Con esta gigantesca empresa se habían comprometido en época carolina los nuevos periódicos “culturales”. Unas cabeceras que encomiaron con tenacidad las bondades de las “ciencias útiles, principios económicos, [y] espíritu general de ilustración”. La nueva prensa de crítica social, en concreto, se orientó a la creación de una opinión productiva que removiese los obstáculos y el abandono secular (”aquellas tristes épocas en las que España vivió entregada a la superstición y a la ignorancia”, según Jovellanos). Se buscaba la consecución de aquello en lo que supuestamente se cifraba nada menos que “la felicidad de un Estado”. Los ilustrados habían descubierto el ariete propicio para sus políticas. Y todo ello bajo la protección de la Corona.

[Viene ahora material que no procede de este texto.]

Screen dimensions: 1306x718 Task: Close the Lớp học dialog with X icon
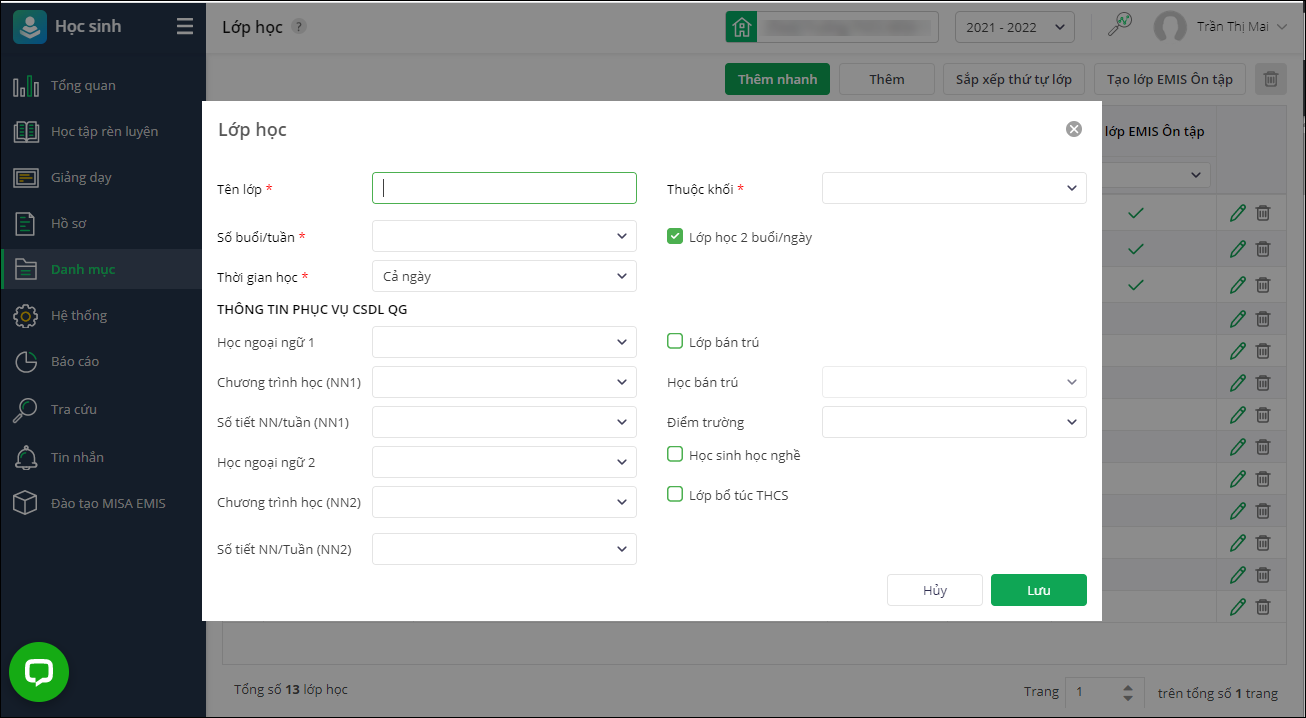(x=1074, y=129)
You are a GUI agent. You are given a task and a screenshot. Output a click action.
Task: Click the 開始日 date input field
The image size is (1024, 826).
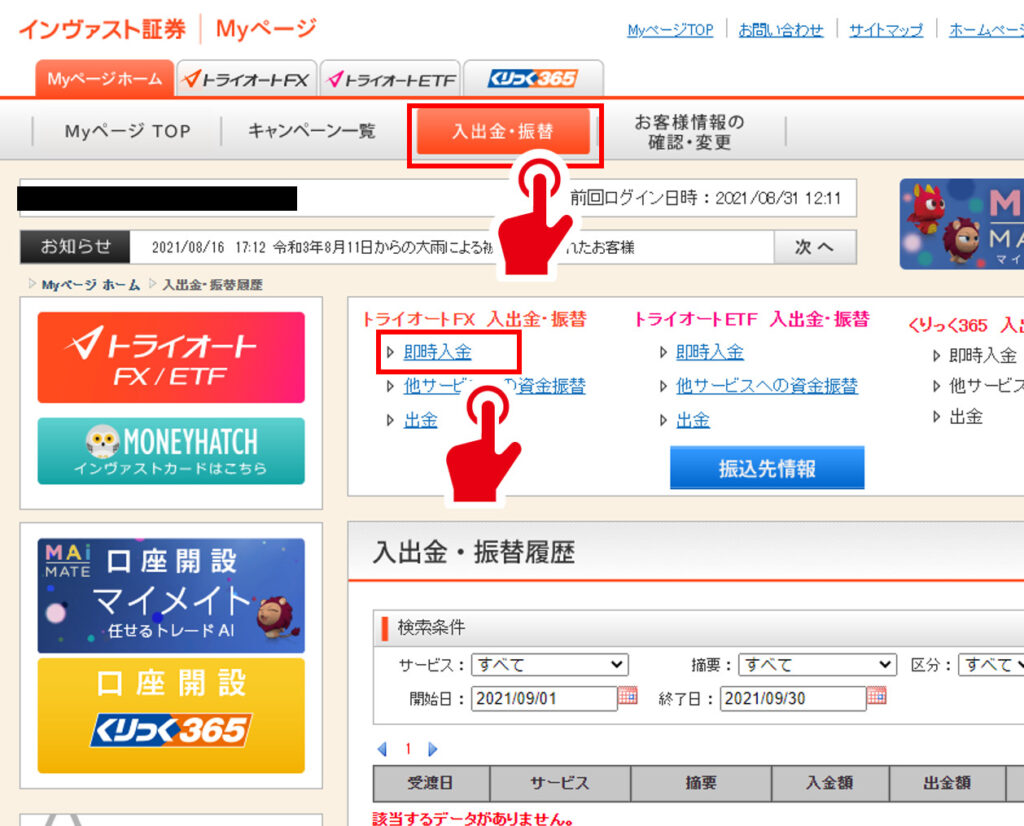click(x=543, y=698)
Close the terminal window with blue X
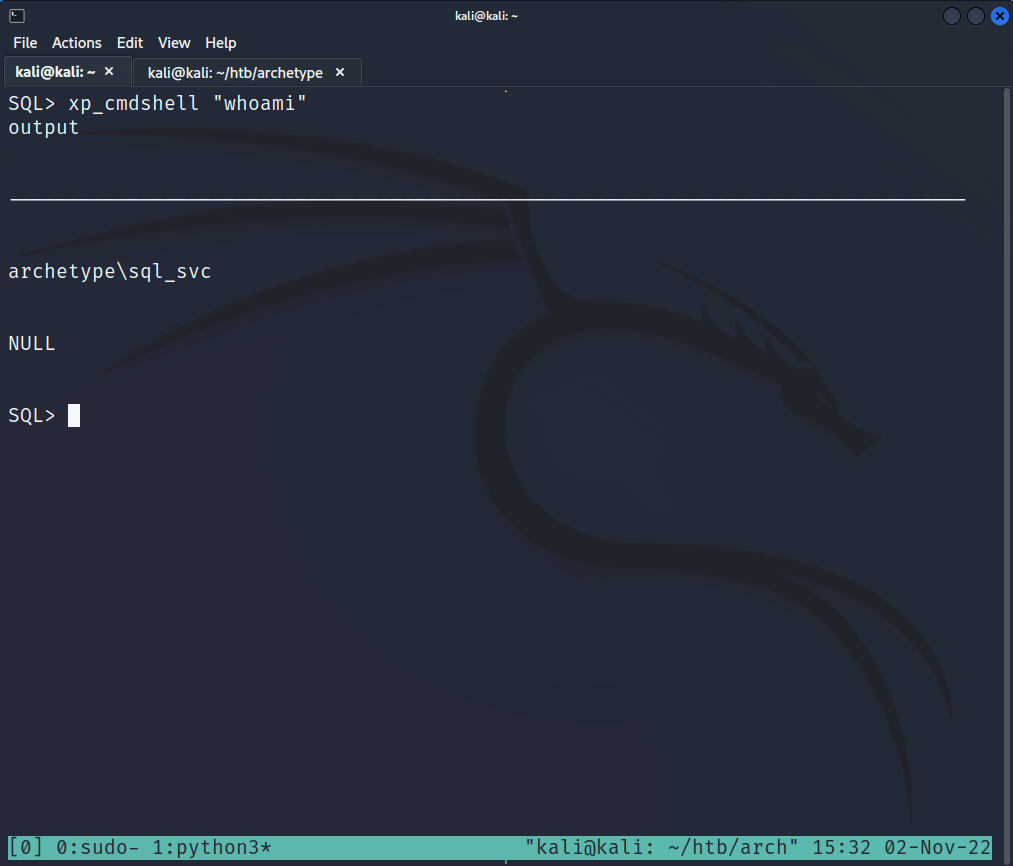The width and height of the screenshot is (1013, 866). pyautogui.click(x=999, y=16)
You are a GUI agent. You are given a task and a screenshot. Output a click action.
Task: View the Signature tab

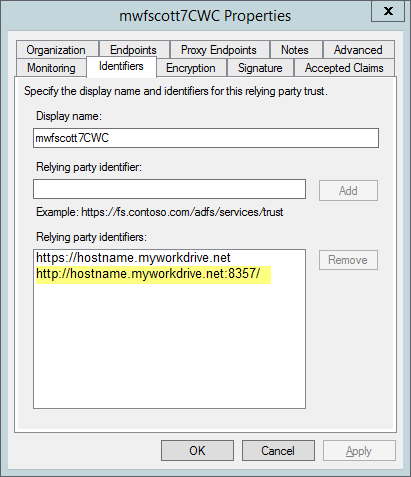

No eran infundadas, por tanto, las alabanzas al mejor de nuestros Borbones no contemporáneos. El tercer hijo varón de Felipe V había tenido como juguete predilecto una imprentilla portátil. Y, siendo infante, pudo conocer el oficio en los talleres de palacio. Con razón le cuadraba el apelativo de “Rey Tipógrafo”. Aunque en su reinado la censura continuaría ejerciéndose sin miramientos, Carlos III apoyaría decididamente la difusión del libro. En 1762 declaró abolida la tasa que gravaba a libreros e impresores, por lo que las obras se abarataron. Dos años después, en una medida que anticipaba los derechos de autor, el Rey eliminaba los privilegios de concesión de impresión a impresores y descendientes de los escritores (salvando, eso sí, las obras originales). Y en 1785 auspiciaba la primera Real Orden que afectó exclusivamente a la prensa. La norma identificaba a los periódicos, entre otras cosas, por su consumo masivo, afortunada circunstancia para la divulgación de “muchas verdades o ideas útiles” y de “crítica honesta [de] los errores y preocupaciones que estorban el adelantamiento en varios ramos”. Había motivado la medida el secuestro por el Consejo de Castilla de un ejemplar del rotativo El Censor, a cuya defensa acudieron tanto el monarca como su ministro Floridablanca.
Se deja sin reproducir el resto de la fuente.